Johnson, 138 pitches to his credit, would finally exit the game. Showalter had two relievers throwing in his bullpen, but rather than go to Mantei, he opted for the relatively inexperienced righty Bobby Chouinard. (Showalter would later say he didn’t like to use Mantei with men on base.)

Chouinard fell behind 2-0 to Henderson, when Rickey smashed a ball toward third. Williams, one of the best defensive third basemen in the game, was playing in on the grass, hopeing for a play at the plate. He made a diving stop to snare the ball, then leaped to his feet in time to get a force out at home. The ecstatic crowd chanted “MVP! MVP!” Close ups of Henderson at first showed him shaking his head in disbelief and disappointment.

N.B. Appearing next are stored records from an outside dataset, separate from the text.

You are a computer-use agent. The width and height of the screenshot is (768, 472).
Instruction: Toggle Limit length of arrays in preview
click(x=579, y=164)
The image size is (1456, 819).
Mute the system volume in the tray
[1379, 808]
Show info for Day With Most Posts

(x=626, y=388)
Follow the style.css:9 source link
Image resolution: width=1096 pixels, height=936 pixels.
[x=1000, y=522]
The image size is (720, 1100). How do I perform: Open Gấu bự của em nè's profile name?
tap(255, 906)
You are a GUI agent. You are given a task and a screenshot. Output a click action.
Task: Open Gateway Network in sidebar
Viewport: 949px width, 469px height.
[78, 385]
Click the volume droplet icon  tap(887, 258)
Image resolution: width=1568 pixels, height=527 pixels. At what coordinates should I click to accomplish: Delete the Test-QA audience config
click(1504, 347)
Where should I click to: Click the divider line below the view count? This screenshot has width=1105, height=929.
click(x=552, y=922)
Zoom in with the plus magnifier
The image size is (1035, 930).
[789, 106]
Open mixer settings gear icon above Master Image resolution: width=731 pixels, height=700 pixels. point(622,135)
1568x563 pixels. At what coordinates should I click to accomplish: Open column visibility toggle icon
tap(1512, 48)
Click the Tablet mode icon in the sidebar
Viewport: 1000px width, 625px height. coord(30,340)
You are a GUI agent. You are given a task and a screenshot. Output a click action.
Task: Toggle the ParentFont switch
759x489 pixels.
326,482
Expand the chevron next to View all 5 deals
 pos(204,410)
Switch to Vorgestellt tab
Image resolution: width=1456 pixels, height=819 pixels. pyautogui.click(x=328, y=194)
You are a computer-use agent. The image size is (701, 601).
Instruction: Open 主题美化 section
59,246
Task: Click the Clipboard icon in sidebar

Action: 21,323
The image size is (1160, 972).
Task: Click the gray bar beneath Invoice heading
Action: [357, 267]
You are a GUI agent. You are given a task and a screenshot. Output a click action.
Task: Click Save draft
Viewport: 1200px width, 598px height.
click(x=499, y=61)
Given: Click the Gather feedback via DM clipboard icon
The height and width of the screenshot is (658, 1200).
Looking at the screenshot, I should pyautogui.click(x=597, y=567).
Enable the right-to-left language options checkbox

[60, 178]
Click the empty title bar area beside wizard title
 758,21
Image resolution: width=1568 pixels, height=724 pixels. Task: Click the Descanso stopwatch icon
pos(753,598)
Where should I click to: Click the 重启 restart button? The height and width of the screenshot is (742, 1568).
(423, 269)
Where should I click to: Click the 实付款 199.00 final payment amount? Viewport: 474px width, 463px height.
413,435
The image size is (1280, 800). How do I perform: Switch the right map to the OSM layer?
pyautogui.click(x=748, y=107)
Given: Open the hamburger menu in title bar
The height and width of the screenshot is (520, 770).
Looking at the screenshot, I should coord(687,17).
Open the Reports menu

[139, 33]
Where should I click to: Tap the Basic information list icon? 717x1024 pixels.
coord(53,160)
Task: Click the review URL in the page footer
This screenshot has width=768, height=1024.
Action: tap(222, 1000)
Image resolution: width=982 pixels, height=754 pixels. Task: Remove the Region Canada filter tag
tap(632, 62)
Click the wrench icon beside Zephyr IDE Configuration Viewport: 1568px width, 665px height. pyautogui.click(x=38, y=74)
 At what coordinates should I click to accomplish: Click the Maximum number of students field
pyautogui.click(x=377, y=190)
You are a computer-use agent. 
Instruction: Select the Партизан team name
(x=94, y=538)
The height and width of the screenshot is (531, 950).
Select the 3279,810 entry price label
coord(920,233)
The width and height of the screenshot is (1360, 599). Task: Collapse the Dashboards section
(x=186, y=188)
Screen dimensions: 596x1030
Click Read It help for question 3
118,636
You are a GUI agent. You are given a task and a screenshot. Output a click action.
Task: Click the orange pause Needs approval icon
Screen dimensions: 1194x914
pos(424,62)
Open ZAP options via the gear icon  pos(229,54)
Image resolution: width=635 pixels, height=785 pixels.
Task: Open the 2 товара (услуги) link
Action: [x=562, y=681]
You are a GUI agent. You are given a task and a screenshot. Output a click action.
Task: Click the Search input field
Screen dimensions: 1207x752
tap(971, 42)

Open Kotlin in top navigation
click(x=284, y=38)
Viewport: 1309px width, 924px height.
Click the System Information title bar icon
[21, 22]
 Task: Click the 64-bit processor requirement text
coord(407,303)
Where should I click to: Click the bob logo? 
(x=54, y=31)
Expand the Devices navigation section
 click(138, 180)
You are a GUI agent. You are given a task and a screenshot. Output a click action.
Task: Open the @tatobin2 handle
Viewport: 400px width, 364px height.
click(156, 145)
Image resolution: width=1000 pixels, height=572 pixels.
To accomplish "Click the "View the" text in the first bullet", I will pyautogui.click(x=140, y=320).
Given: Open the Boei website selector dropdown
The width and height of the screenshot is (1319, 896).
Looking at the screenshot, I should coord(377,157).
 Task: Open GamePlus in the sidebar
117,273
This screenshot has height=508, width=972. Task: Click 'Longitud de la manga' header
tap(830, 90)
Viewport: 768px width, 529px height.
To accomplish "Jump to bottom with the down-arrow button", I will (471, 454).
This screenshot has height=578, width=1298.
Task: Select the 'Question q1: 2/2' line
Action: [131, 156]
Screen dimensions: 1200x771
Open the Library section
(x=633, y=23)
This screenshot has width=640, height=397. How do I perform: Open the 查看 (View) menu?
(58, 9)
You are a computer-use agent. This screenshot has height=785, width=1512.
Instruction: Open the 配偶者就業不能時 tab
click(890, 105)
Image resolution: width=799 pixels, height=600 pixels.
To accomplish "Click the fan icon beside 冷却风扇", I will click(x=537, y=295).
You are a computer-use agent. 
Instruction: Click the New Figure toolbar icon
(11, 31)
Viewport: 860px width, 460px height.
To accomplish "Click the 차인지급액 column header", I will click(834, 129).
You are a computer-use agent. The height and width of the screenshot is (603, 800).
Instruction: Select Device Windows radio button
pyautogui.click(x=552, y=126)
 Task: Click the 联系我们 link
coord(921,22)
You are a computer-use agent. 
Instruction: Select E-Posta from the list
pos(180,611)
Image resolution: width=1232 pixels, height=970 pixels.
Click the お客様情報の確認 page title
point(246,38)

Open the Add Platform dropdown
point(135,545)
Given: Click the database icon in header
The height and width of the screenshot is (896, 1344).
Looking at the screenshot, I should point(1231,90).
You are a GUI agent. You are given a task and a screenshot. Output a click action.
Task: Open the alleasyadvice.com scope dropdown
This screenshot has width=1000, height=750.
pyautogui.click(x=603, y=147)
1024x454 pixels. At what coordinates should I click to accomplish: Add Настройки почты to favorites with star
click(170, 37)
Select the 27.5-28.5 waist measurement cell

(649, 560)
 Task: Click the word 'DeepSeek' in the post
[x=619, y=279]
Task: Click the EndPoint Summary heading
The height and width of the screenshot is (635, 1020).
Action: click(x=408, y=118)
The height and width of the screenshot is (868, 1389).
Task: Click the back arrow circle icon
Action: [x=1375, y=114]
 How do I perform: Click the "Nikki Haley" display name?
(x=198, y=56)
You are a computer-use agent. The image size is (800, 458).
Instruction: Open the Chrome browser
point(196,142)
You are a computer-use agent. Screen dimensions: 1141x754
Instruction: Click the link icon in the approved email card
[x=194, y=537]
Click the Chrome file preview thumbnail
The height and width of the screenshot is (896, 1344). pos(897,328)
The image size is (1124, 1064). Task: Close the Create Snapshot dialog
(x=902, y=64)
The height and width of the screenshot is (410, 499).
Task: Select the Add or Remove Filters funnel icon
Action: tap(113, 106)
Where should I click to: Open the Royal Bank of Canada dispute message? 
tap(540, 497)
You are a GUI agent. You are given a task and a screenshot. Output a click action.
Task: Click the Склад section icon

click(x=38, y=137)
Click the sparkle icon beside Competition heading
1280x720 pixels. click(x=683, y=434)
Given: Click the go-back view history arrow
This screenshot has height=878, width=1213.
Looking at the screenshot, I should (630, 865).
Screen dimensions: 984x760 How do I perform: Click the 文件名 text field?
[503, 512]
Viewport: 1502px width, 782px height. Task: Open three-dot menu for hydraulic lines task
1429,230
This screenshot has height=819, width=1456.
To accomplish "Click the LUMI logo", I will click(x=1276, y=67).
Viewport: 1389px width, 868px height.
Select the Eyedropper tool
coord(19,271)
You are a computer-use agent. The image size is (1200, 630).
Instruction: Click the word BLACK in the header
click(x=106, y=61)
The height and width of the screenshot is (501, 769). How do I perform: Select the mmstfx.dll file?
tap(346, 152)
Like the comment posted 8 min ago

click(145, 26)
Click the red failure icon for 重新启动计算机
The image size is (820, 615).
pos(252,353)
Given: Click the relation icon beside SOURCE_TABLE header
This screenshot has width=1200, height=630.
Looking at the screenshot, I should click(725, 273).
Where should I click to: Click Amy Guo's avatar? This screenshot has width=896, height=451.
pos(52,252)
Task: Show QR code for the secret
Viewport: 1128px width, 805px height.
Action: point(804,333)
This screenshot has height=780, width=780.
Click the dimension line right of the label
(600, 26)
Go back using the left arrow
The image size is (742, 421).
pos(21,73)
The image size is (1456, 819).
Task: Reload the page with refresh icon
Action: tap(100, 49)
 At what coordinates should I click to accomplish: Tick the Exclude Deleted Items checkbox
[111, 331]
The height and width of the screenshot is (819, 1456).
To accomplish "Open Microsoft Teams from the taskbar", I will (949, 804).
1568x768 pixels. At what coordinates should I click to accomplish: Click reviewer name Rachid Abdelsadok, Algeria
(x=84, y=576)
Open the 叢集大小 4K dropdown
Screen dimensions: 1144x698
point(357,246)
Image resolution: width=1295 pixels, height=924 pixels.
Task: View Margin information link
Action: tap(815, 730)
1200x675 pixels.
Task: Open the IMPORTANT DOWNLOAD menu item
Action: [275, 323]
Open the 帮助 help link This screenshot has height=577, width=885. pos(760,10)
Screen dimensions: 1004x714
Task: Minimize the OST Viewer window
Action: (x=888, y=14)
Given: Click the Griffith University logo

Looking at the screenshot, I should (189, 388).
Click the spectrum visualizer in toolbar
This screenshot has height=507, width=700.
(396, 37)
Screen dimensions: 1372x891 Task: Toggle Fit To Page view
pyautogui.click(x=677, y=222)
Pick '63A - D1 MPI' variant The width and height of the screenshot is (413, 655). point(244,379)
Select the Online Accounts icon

It was an amazing play, one that saved the game for the Diamondbacks–for exactly five pitches.

99_nldsgm1_fonzie4.jpgAlfonzo was up next, and Chouinard fell behind him as well, 3-1, throwing a few pitches nowhere near the plate. The last one found far too much of the plate, a totally straight fastball that Fonzie was ready for. “You get behind in the count, he just started throwing fastballs,” Alfonzo said. “He didn’t want to walk me. He was just throwing me fastball to see what happens.”

What happened was a moonshot down the left field line. The only question was if it would stay fair. Alfonzo took a few steps up the line, bat still in hand, hoping he hadn’t pulled it too much. He hadn’t, and as the ball landed in the second deck, he tossed the bat toward the Mets dugout and began a swift trot around the bases. His home run trot was as modest as his grand slam wasn’t. “He hit it long enough for two home runs!” yelled a delighted Murphy.

The second the ball came off Alfonzo’s bat, the Arizona crowd went silent. As he touched home plate, the only sounds you could hear were the claps and cheers from the Mets dugout. With the Mets now on top, 8-4, Cohen noted that many fans began heading for the exits. The local papers’ playoff primers had apparently not included the directive “it ain’t over ’til it’s over”.

But it was, for all intents and purposes, over. Armando Benitez set down the Diamondbacks in order in the bottom of the ninth. It turned out that, after staving off elimination for four straight days, beating Randy Johnson was child’s play.